* _Pixel coordinate grounding data_
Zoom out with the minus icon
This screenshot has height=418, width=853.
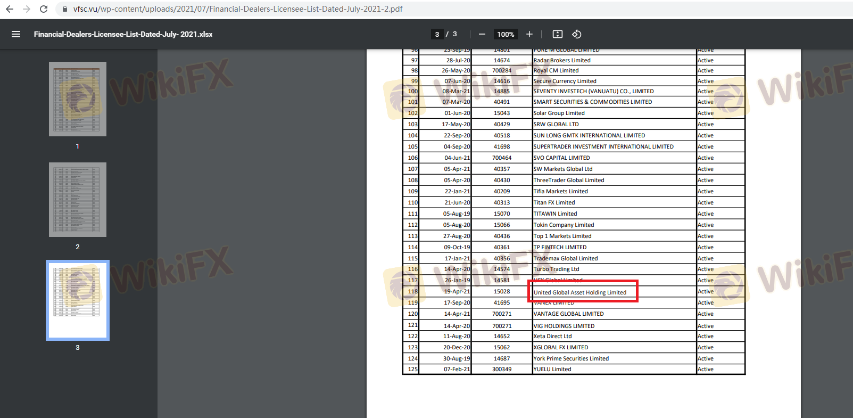point(482,34)
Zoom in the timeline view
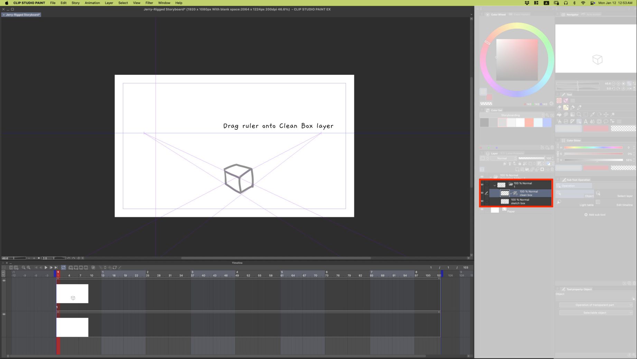 click(x=29, y=268)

* _INSTRUCTIONS FOR THE TASK_
Reproduce every record verbatim, please. Omit the images.

* _REPLY_
Zoom out with the minus icon
This screenshot has height=418, width=853.
point(482,34)
Zoom in the timeline view
 click(x=29, y=268)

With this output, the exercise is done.